Summary information and primary citation
- PDB-id
- 7sbb; SNAP-derived features in text and JSON formats;
DNAproDB
- Class
- RNA binding protein-RNA
- Method
- cryo-EM (3.1 Å)
- Summary
- Structure of type i-d cascade bound to a ssrna target
- Reference
- Schwartz EA, McBride TM, Bravo JPK, Wrapp D, Fineran PC, Fagerlund RD, Taylor DW (2022): "Structural rearrangements allow nucleic acid discrimination by type I-D Cascade." Nat Commun, 13, 2829. doi: 10.1038/s41467-022-30402-8.
- Abstract
- CRISPR-Cas systems are adaptive immune systems that protect prokaryotes from foreign nucleic acids, such as bacteriophages. Two of the most prevalent CRISPR-Cas systems include type I and type III. Interestingly, the type I-D interference proteins contain characteristic features of both type I and type III systems.
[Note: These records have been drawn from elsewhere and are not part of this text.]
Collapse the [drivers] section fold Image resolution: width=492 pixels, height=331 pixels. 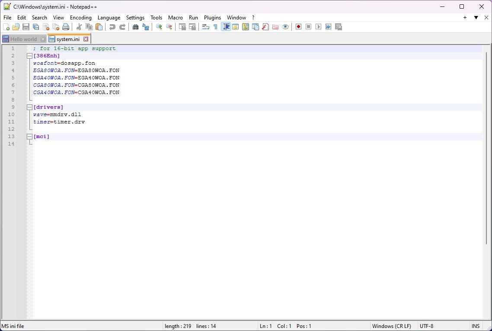[29, 107]
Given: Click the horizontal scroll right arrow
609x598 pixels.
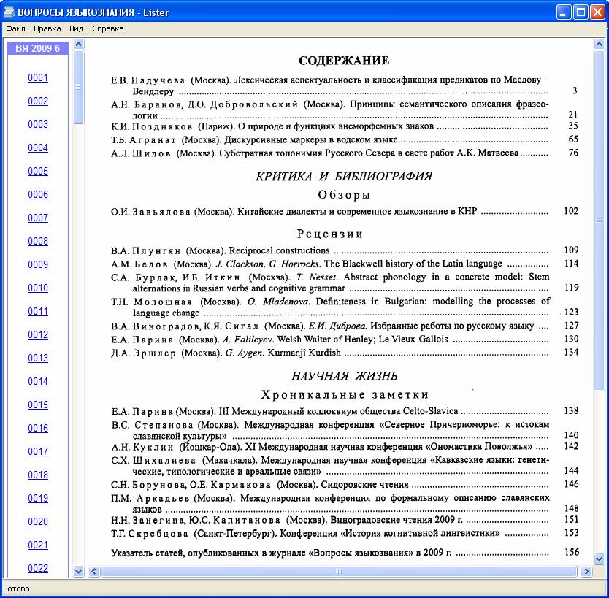Looking at the screenshot, I should point(586,571).
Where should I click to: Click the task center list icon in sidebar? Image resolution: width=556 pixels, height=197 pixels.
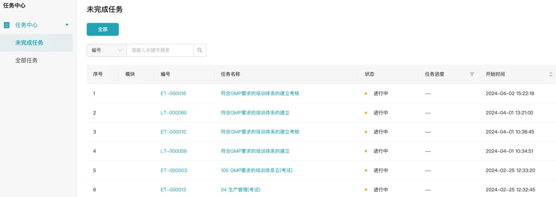pos(6,25)
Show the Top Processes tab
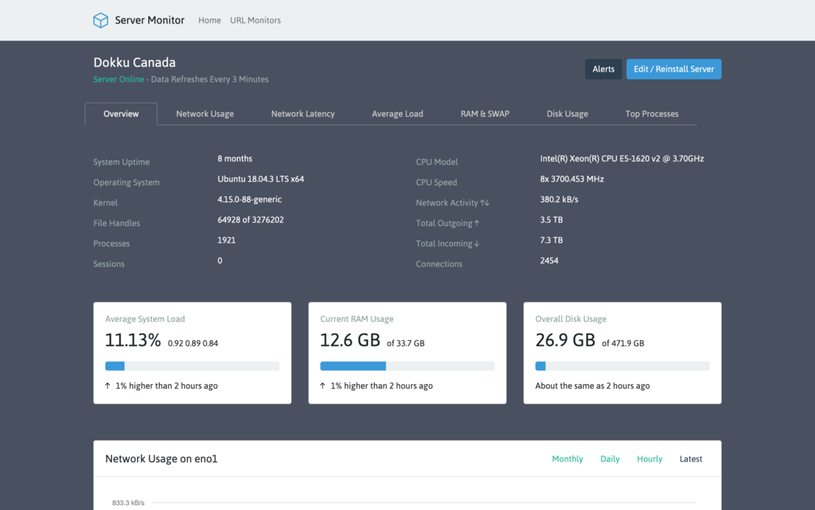Viewport: 815px width, 510px height. tap(652, 114)
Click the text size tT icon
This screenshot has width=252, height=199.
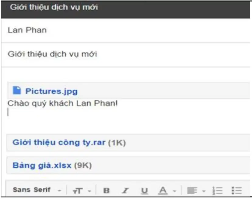[x=78, y=191]
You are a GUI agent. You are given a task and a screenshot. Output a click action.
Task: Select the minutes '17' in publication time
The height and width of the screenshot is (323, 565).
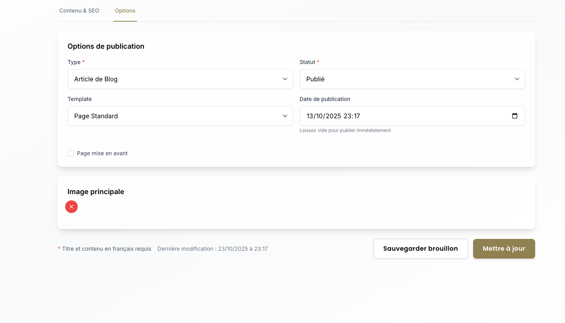click(x=357, y=116)
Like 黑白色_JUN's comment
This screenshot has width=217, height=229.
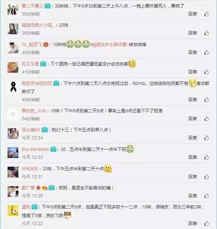pyautogui.click(x=206, y=119)
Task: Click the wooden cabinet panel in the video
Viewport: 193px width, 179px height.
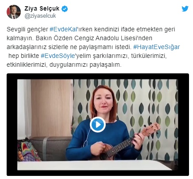Action: (52, 108)
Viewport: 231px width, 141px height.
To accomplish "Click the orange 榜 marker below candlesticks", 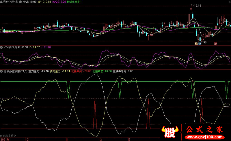I will tap(196, 44).
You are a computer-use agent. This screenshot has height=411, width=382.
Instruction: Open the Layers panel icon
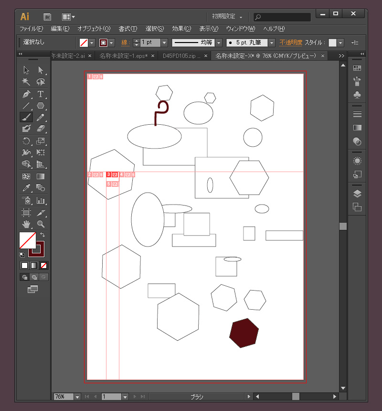click(357, 194)
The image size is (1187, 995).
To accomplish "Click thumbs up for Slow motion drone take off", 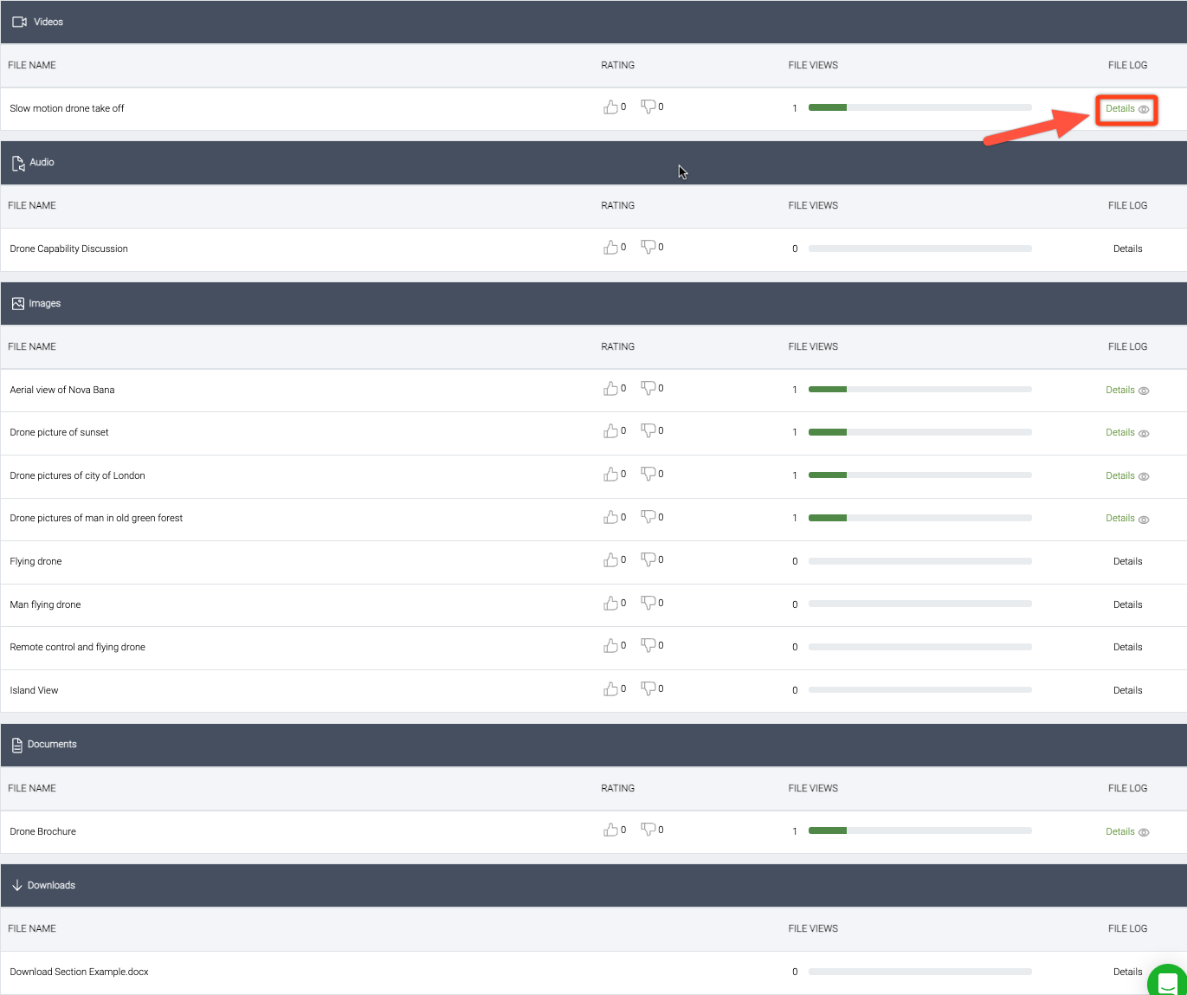I will coord(610,107).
Here, we present the structures of type I-D Cascade bound to both a double-stranded (ds)DNA and a single-stranded (ss)RNA target at 2.9 and 3.1 Å, respectively. We show that type I-D Cascade is capable of specifically binding ssRNA and reveal how PAM recognition of dsDNA targets initiates long-range structural rearrangements that likely primes Cas10d for Cas3' binding and subsequent non-target strand DNA cleavage. These structures allow us to model how binding of the anti-CRISPR protein AcrID1 likely blocks target dsDNA binding via competitive inhibition of the DNA substrate engagement with the Cas10d active site. This work elucidates the unique mechanisms used by type I-D Cascade for discrimination of single-stranded and double stranded targets. Thus, our data supports a model for the hybrid nature of this complex with features of type III and type I systems.